Haussant les épaules, l’ingénieur ne daigne pas répondre à votre question, et se replonge dans son ouvrage. Les illustrations vous donnent à penser qu’il s’agit d’un traité sur les armes à feu.
« Vous aimez la chasse ? demandez-vous tout à trac.
— Non, mais je travaille pour certains fabricants. Il m’arrive néanmoins de pratiquer le tir sportif.
— Et sur quoi tirez-vous ? Sur les médecins ?
— Ah ah ! Non, hélas, ni sur les avocats, mais sur quelques poules en argile. Vous pouvez d’ailleurs participer si le cœur vous en dis. La prochaine séance est à 7h demain matin, à l’arrière du ponton C. L’heure est matinale, mais on évite ainsi les gêneurs. Rejoignez-nous, tirez un coup, et peut-être en saurai-je alors plus sur votre fameux whisky. »

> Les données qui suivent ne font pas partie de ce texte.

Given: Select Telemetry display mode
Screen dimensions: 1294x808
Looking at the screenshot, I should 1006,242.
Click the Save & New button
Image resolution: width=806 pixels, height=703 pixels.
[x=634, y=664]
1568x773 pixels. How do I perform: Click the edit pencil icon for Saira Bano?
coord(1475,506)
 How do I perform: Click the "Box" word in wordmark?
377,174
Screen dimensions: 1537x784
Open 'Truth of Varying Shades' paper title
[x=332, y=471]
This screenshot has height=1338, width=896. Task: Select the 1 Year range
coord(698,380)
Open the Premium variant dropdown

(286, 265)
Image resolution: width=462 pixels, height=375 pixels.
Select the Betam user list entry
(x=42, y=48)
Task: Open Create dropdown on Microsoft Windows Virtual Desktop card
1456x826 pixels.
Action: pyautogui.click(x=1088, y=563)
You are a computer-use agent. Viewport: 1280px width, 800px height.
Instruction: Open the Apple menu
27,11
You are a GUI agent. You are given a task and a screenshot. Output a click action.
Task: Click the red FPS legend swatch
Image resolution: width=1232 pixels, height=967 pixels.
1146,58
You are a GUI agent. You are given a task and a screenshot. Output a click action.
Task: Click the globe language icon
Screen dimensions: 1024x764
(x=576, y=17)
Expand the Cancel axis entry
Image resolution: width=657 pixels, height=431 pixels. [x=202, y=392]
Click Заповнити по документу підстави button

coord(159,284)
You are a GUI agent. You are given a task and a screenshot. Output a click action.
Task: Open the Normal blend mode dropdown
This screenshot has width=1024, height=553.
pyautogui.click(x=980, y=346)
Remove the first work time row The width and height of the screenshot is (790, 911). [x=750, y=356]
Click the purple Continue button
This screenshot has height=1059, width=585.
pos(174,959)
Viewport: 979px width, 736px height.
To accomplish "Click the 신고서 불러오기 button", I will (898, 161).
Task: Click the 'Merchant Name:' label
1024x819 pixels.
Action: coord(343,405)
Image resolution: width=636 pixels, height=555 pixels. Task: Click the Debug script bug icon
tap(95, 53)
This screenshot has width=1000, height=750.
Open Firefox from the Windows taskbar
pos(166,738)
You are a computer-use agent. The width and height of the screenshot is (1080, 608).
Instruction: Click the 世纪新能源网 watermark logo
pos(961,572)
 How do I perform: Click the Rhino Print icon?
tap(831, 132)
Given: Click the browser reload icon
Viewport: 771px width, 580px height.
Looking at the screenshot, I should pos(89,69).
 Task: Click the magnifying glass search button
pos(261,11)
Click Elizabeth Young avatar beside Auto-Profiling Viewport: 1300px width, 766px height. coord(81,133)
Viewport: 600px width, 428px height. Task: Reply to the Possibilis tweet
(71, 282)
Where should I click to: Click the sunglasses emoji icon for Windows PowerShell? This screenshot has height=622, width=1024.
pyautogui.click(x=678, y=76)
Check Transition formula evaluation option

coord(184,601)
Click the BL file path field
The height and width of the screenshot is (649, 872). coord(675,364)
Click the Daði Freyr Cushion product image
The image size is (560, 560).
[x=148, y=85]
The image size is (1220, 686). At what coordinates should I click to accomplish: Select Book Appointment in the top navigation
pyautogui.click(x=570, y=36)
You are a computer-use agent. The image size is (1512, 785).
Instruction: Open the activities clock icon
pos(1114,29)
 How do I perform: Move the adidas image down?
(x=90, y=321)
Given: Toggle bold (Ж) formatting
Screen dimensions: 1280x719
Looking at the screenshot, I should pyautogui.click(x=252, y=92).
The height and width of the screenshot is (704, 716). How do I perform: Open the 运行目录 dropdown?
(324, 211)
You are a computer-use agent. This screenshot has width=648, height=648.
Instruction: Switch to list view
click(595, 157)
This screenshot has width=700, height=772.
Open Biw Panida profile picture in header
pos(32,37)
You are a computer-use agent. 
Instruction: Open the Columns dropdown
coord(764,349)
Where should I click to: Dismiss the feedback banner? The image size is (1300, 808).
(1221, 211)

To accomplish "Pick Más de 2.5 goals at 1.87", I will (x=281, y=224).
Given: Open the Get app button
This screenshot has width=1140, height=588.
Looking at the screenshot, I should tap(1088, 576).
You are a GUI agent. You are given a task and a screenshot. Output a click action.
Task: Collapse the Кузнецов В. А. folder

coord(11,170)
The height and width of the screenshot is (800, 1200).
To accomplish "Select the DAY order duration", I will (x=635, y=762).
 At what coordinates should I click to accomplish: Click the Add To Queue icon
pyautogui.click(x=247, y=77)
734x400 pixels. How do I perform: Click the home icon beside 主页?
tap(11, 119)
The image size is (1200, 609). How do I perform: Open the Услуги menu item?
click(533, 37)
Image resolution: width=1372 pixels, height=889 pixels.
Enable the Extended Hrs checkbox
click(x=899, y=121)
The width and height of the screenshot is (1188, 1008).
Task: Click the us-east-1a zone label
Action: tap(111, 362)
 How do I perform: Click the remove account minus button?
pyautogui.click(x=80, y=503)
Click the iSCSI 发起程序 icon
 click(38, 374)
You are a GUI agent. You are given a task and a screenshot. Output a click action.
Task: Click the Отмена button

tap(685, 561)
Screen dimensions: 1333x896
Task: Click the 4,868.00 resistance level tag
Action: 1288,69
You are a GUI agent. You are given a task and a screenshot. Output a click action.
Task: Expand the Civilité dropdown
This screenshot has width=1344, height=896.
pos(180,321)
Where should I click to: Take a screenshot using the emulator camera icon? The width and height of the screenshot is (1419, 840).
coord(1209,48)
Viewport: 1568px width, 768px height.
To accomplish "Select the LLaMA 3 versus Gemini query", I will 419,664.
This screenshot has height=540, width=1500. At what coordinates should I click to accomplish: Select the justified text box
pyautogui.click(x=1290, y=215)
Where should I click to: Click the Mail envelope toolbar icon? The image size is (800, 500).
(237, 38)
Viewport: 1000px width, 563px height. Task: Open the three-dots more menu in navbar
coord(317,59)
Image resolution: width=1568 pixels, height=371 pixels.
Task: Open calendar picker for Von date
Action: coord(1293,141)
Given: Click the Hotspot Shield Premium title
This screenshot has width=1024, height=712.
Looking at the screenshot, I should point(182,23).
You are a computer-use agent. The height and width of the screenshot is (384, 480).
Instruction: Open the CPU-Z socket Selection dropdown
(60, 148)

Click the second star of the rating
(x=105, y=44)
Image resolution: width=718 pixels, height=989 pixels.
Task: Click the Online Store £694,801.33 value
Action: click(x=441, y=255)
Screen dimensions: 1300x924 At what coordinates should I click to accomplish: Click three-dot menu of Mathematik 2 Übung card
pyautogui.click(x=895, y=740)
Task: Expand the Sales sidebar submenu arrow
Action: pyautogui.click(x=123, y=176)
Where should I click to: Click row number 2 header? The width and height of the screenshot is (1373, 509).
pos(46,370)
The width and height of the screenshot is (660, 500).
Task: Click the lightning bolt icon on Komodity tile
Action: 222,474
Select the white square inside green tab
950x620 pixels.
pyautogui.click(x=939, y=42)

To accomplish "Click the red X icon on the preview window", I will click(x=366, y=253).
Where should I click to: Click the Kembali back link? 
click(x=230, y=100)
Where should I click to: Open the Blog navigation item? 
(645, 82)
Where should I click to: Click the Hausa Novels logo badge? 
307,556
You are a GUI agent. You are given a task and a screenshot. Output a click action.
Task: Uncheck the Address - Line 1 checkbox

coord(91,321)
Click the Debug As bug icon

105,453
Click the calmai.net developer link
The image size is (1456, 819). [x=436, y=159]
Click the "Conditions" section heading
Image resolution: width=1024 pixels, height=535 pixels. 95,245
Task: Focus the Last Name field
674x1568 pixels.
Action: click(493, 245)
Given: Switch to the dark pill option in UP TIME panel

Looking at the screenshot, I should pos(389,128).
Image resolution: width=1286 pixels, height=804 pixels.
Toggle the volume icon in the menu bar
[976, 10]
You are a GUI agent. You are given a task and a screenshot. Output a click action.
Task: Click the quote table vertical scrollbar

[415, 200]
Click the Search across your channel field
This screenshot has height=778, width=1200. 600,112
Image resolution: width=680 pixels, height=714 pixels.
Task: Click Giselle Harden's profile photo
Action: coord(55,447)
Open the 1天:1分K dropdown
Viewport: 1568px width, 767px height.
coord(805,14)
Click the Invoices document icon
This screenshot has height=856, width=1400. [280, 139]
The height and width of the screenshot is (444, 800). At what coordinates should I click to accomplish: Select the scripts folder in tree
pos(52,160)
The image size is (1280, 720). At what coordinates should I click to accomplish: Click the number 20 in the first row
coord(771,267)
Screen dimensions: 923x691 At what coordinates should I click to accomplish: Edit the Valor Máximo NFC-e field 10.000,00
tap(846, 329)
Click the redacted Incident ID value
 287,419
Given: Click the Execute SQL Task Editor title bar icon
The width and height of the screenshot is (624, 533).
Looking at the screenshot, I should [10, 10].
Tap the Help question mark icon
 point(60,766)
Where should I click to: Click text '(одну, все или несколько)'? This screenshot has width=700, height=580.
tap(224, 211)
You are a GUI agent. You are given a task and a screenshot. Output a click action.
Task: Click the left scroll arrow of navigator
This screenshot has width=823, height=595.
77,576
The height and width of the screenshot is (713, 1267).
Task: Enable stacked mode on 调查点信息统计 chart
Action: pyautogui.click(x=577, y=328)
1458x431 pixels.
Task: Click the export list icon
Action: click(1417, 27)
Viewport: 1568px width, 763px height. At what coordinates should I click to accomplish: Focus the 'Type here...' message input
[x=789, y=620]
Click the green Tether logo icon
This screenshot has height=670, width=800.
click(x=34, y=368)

Vous remerciez une fois encore Bernique pour son aide précieuse et pour son invitation, et promettez que vous y réfléchirez.
Avec plus de détermination que jamais, vous décidez d’orienter votre enquête sur :
1) Le peintre lui-même ; lister les fréquentations terrestres de celui-ci et rechercher la fameuse jeune femme en fuite, probablement réfugiée en 3e classe, vous parait la meilleure des priorités.
2) Sur le médecin, qui, dans cette affaire, vous semble être mouillé jusqu’au stéthoscope.
3) Sur le directeur de ligne, monsieur Courteline, qui semble en savoir plus que tout le monde, et qui de plus semble avoir été un proche du défunt.